Живопись Кабакова, похоже, мерит себя законами массового, цехового. Ремесленного профессионализма. Точно так же кабаковские тексты, сопровождающие эти изображения, максимально безличны по стилю, это срез обыденного сознания, какие-то выклики из толпы, домашние софизмы, которые могут принадлежать любому, типа «разрешите присесть — пожалуйста», «Иван Иванович — очень хороший человек», «мне кажется, он любил свою жену, но не мог этого высказать», и т.п. Тут все достаточно безыскусно, чтобы показать: к искусству это не имеет и не должно иметь никакого отношения. Перед нами попытка воссоздания культуры в формах самой культуры: в объеме ее нерастраченной цельности, расчлененной искусством и теперь заново собираемой.

Большинство кабаковских картин выполнены в жанре иллюстрации к некоторым текстам, а большинство текстов — в жанре разросшихся подписей к неким картинам. Периферийные формы прежней культуры, ошметки традиционных искусств оказываются корневым и центральными для новой культуры, которая завязывается именно там, где слово и изображение обнаруживают взаимную и заведомую неполноту — из ущербности вырастает новая форма восполнения.

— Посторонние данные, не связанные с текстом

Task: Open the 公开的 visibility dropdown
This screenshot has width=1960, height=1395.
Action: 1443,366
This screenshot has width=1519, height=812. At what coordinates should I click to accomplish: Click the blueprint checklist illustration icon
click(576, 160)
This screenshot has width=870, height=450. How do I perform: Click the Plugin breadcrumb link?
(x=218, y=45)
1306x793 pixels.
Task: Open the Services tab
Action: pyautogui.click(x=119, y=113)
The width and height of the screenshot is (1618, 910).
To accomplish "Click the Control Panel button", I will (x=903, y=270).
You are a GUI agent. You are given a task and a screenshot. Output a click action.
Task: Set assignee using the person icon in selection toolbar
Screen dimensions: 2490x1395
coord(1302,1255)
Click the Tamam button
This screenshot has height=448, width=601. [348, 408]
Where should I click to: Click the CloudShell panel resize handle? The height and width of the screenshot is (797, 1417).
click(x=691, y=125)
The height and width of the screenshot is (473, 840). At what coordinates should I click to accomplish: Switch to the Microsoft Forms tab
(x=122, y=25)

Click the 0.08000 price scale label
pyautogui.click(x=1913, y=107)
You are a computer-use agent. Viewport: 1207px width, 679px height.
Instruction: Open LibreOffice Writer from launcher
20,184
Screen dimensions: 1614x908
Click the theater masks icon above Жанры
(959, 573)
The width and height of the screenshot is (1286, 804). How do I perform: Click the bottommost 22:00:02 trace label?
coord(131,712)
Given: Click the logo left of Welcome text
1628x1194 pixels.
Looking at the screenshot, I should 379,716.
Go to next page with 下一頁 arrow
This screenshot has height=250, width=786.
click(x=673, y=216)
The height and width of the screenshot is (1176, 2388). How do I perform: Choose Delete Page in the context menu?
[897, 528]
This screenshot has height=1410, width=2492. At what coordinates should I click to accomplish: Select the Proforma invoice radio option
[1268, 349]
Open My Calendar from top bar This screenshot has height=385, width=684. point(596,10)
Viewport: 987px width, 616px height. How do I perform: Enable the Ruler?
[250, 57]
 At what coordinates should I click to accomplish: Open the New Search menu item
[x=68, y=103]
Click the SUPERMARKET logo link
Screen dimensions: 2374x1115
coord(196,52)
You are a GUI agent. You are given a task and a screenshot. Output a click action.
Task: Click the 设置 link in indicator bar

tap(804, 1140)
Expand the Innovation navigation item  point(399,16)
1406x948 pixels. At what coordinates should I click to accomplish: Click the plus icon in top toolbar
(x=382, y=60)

Тексты и картинки у Кабакова созданы друг для друга, и невозможно решить, что для чего является первичным и вспомогательным. Более того, они заимствуют друг у друга принципы построения. Текст строится как неподвижный список, реестр, перечень всего, что изображено на картине, или того, что могут подумать о ней зрители. Это не последовательное развитое высказывание, а набор всех возможных или уместных высказываний, словесных актов, относящихся к картине. Такой текст может иметь форму графика, расписания, объявления, афиши, словаря, важна его перечислительная, регистрирующая интонация, из которой изъята категория времени, становления. С другой стороны, изображения у Кабакова образуют целые альбомы, подборки. Собрания, последовательно перелистываемые, динамика, обычно задаваемая словом, повествованием и уместная в книжных иллюстрациях. Но различие в том, что иллюстрации, разорванные в книге текстом, у Кабакова образуют сплошную, неразрывную цепь изобразительного самодвижения. Тексты застывают, как картинки, а картинки движутся наподобие текста.

Пожалуй, единственный культурный прецедент, который может быть упомянут в этой связи, — синкретический жанр лубка. Именно в лубке изображение и слово встречались как два равноправных участника культурного события. Лубок — картина, сведенная к иллюстрации, или название, переросшее в описание, — при всех колебаниях удерживал то равновесие слова и изображения, которое делало этот жанр синкретическим.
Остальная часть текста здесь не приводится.